• _WHAT THE TASK ASKS_: What is needed is every line from the one holding "Open the shopping cart icon" to the last line of the data below, printed exactly and without pictures.

• _DATASET EXTRACT_:
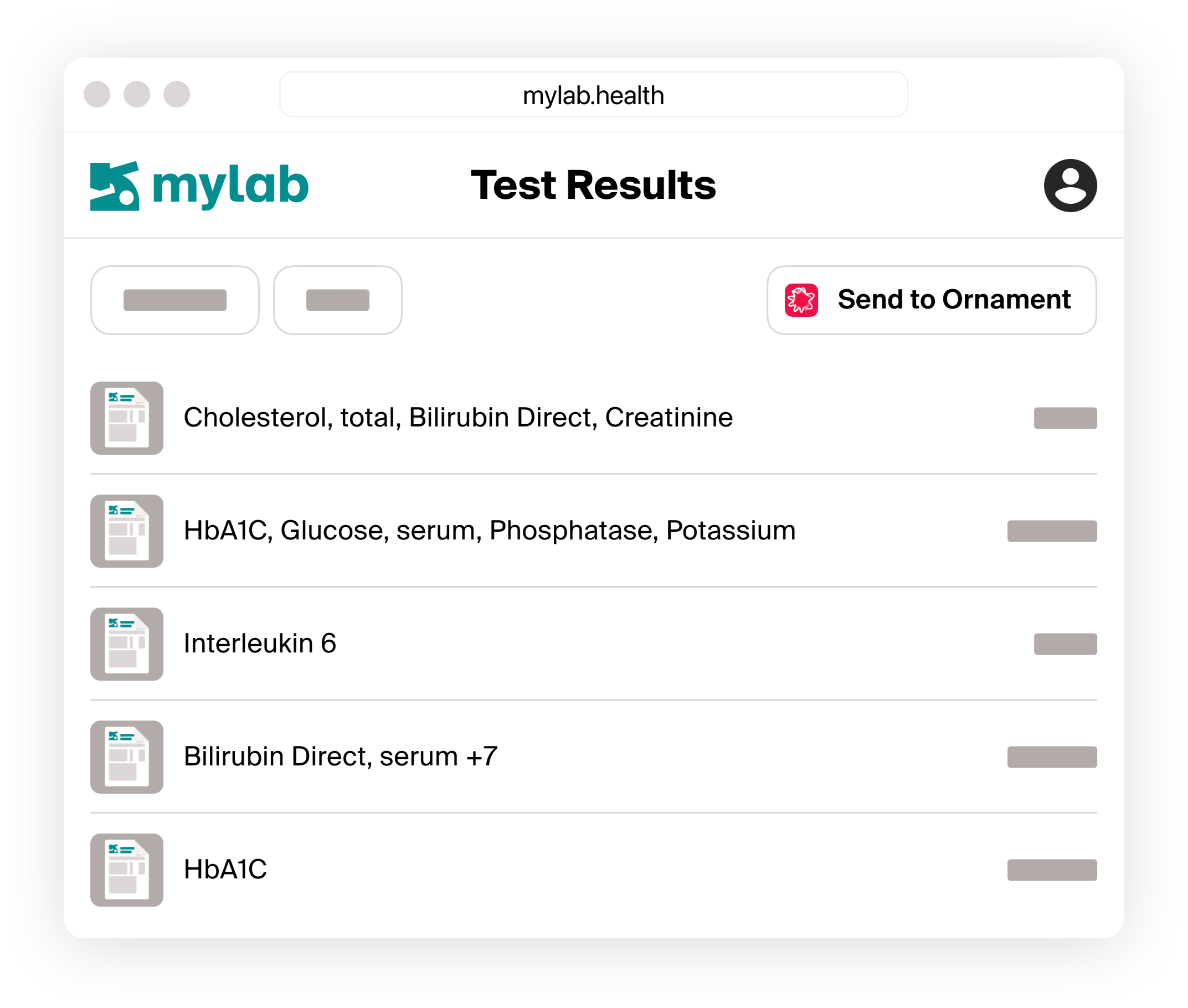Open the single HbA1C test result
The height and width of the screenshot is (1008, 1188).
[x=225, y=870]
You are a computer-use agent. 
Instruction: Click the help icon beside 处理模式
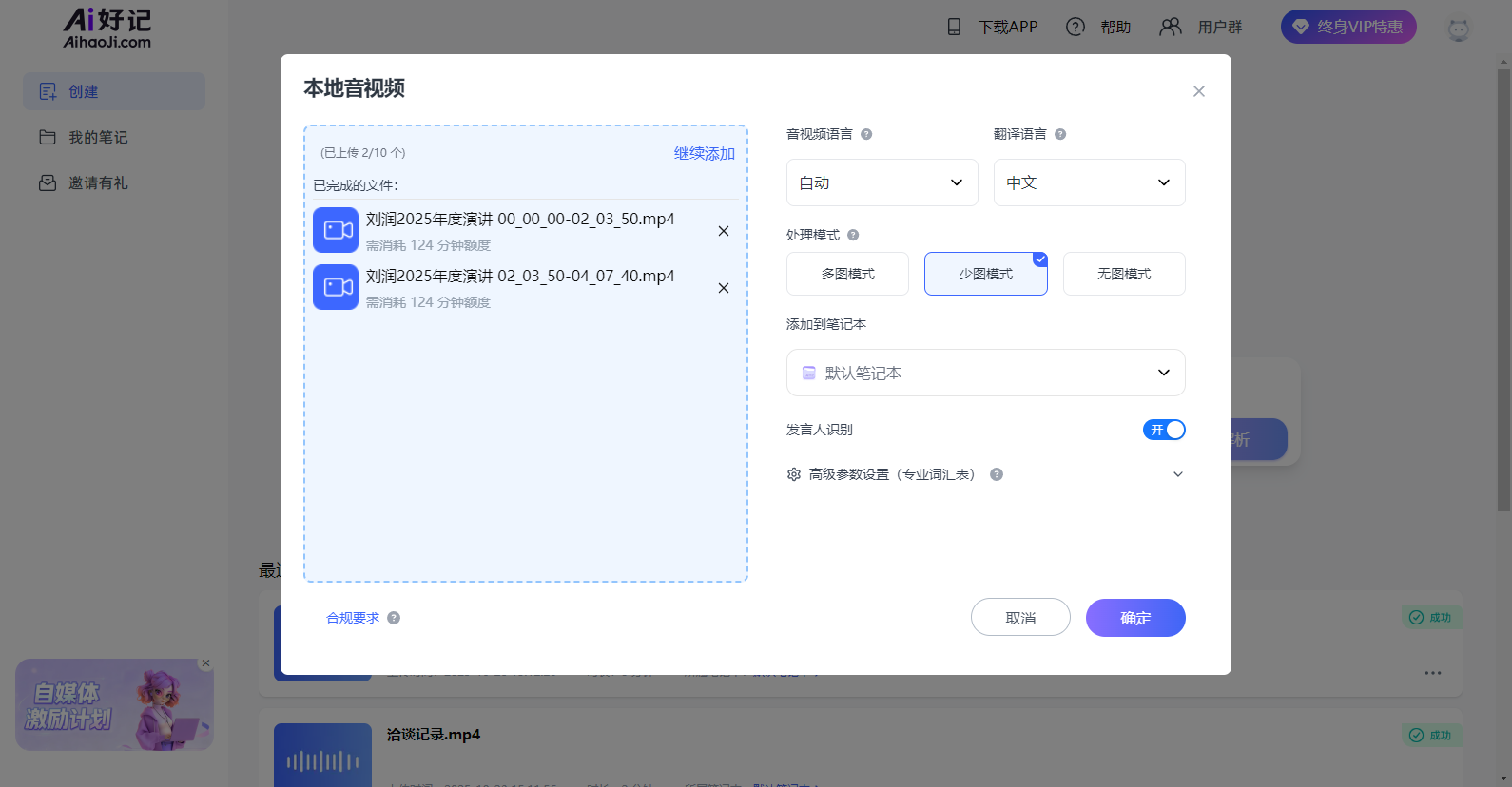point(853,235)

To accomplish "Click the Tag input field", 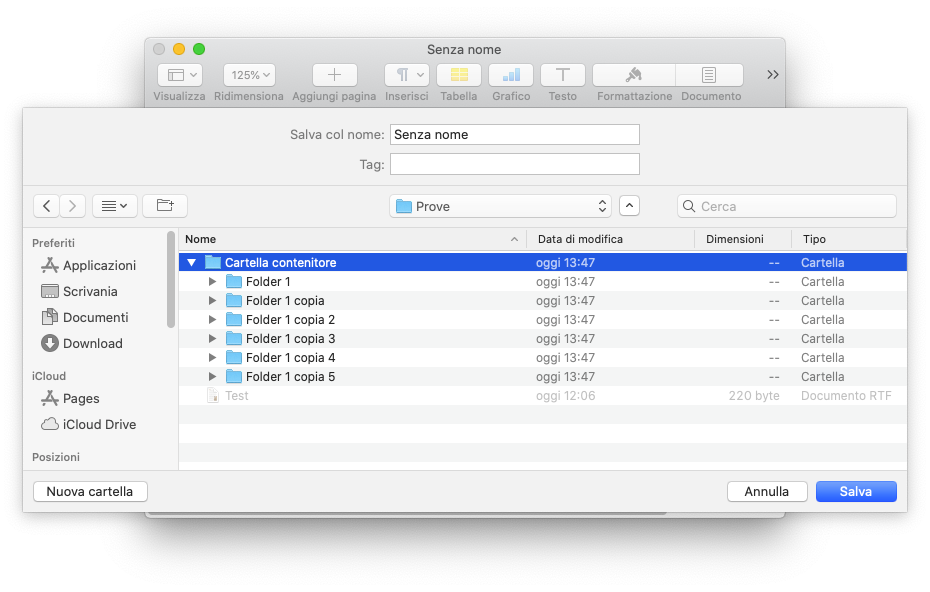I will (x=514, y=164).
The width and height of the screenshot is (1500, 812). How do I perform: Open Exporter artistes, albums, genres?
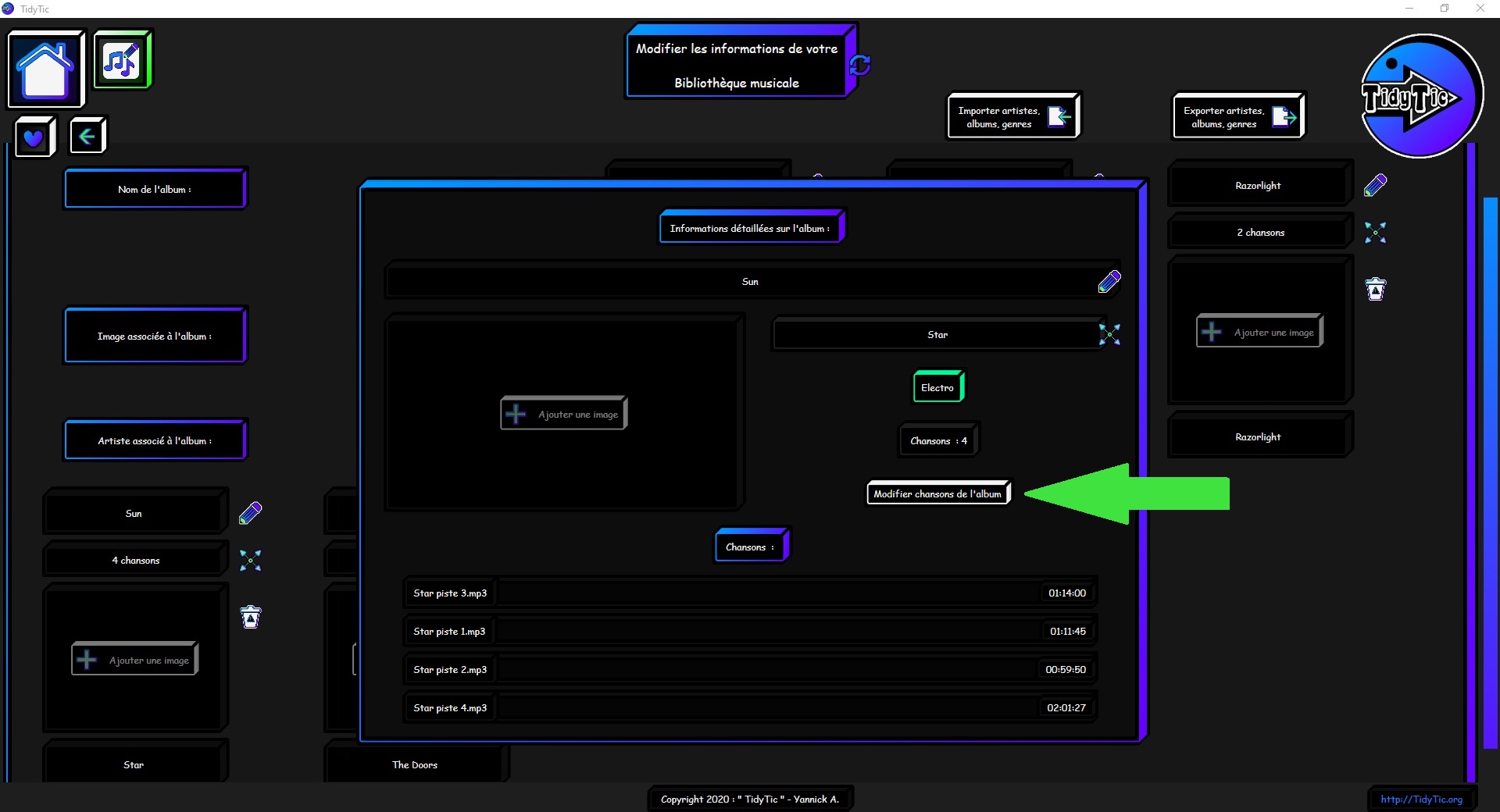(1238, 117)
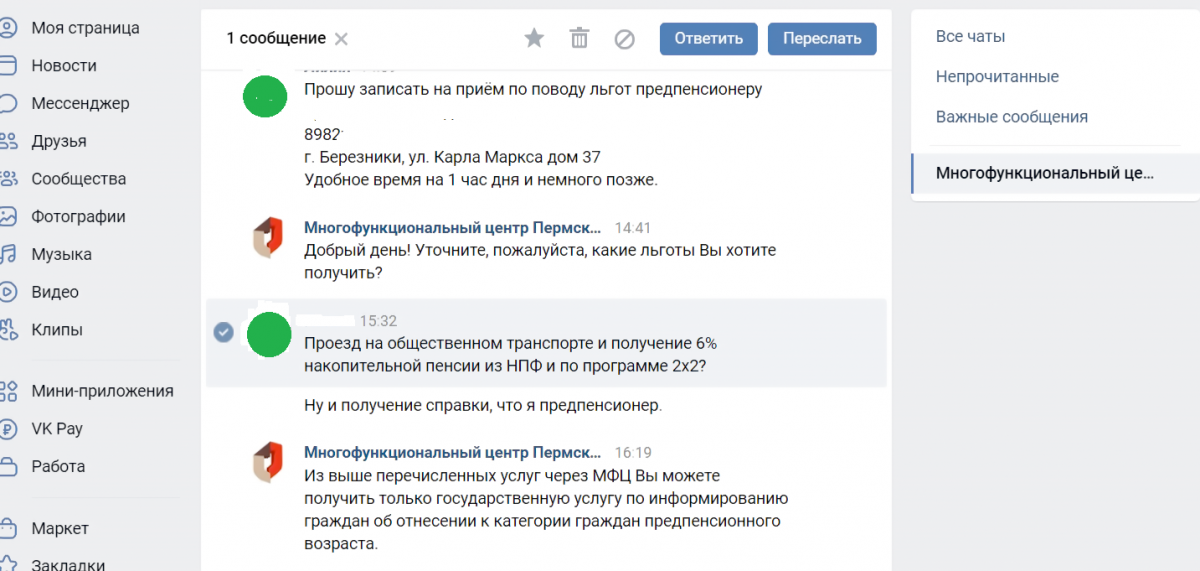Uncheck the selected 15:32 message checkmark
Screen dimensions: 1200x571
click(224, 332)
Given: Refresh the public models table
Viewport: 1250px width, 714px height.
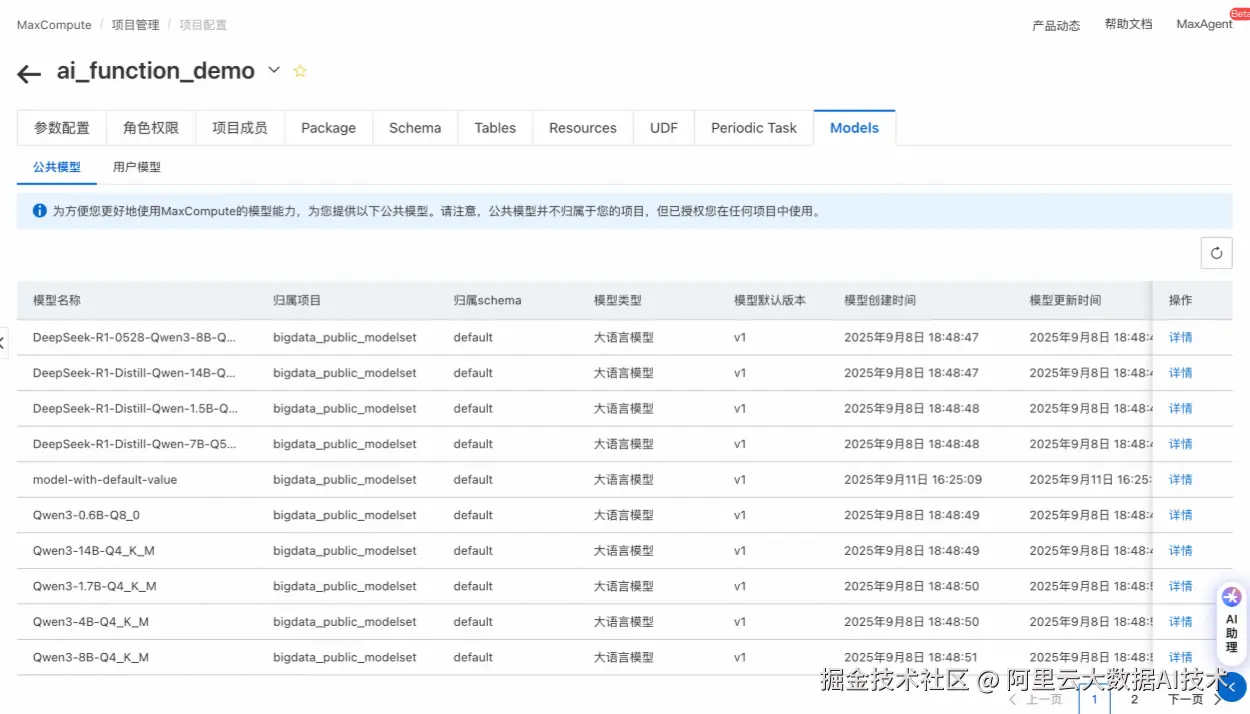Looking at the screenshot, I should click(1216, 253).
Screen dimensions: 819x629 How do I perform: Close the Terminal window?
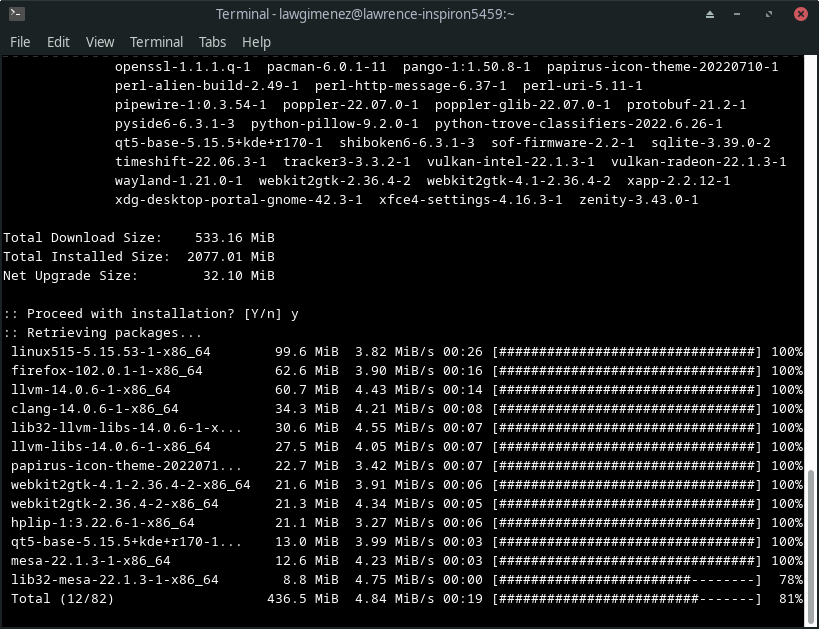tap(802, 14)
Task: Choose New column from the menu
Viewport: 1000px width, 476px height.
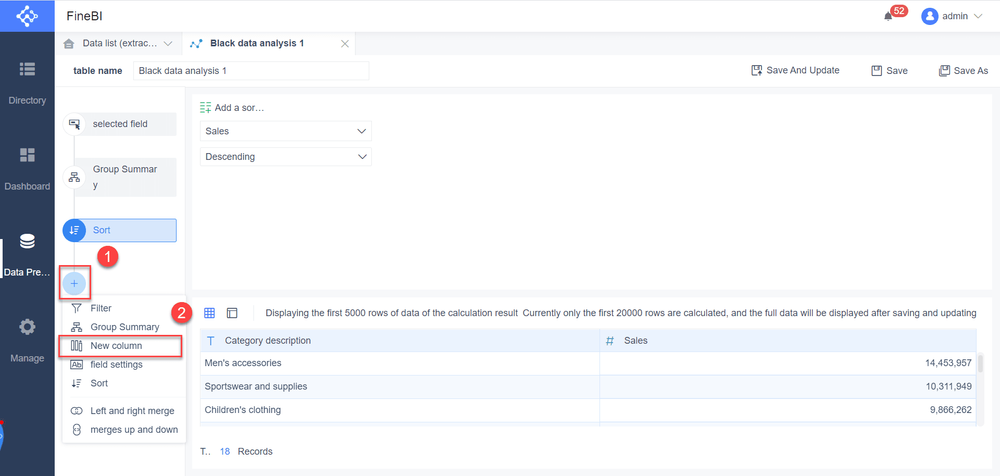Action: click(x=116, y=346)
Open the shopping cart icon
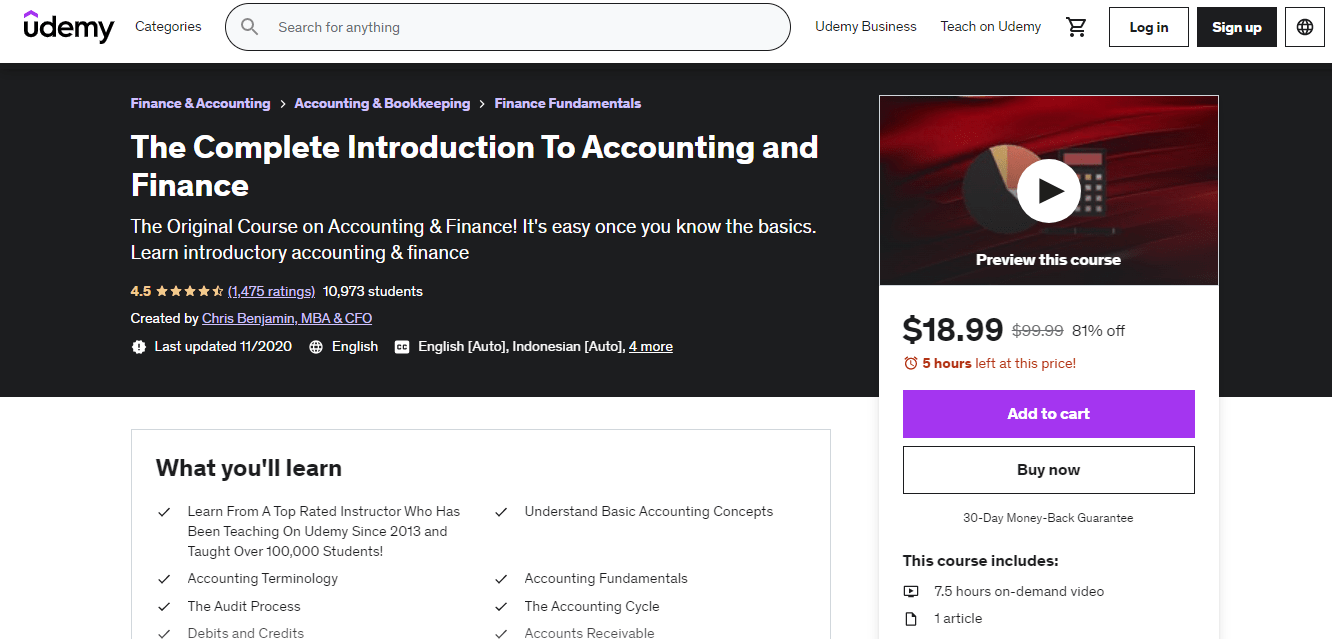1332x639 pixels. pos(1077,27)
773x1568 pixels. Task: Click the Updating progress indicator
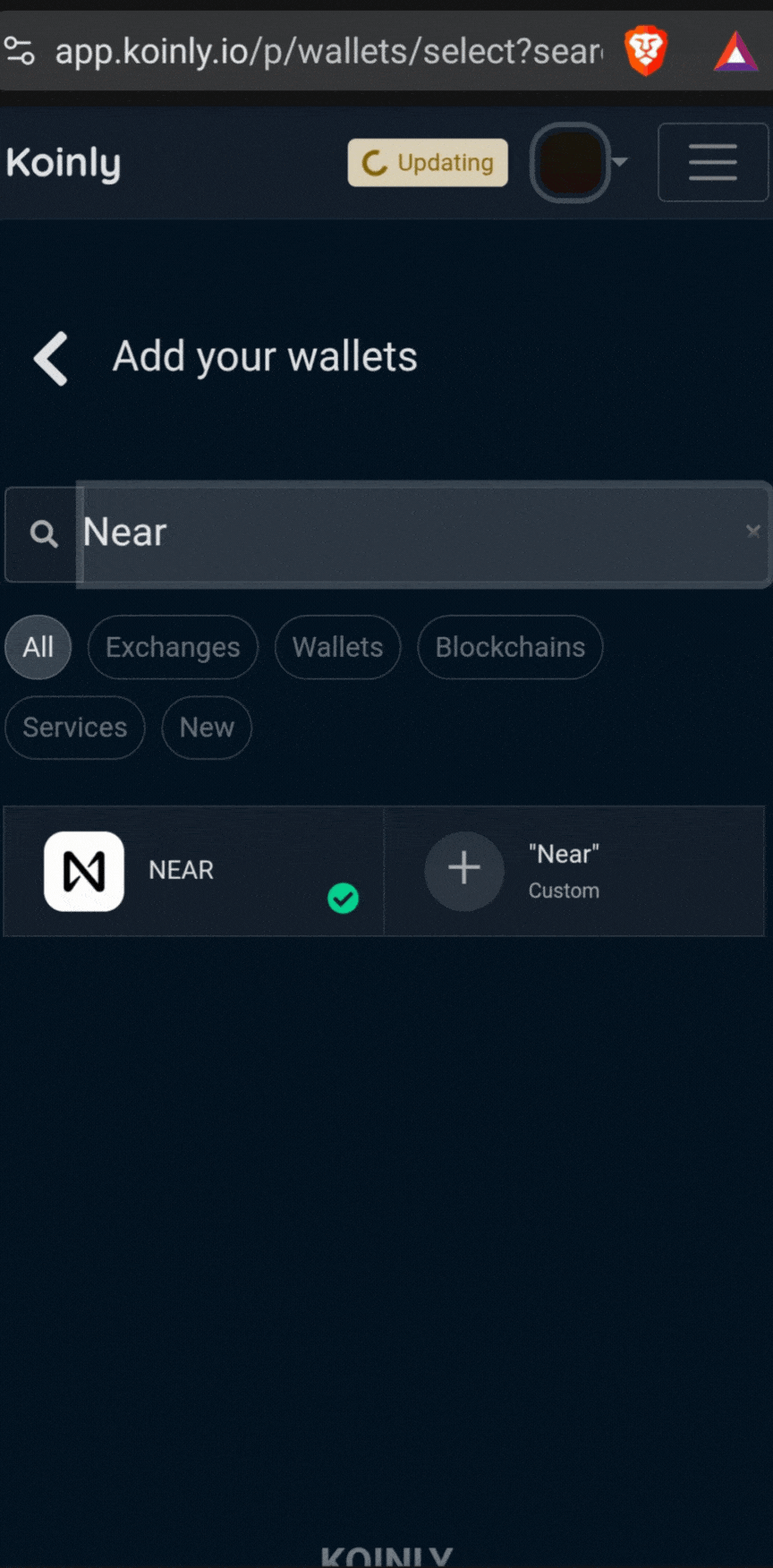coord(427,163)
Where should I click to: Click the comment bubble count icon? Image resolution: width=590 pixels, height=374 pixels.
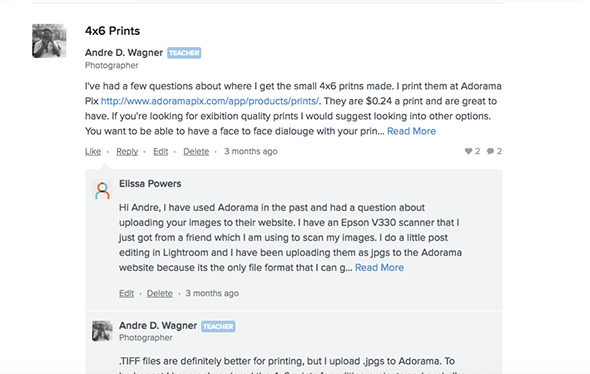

• _RESULT FOR THIS EXERCISE_:
Open the shopping cart icon
1332x639 pixels. pos(1077,27)
773x1568 pixels. Task: Click the Updating progress indicator
coord(427,163)
Where should I click to: Click the comment bubble count icon? Image resolution: width=590 pixels, height=374 pixels.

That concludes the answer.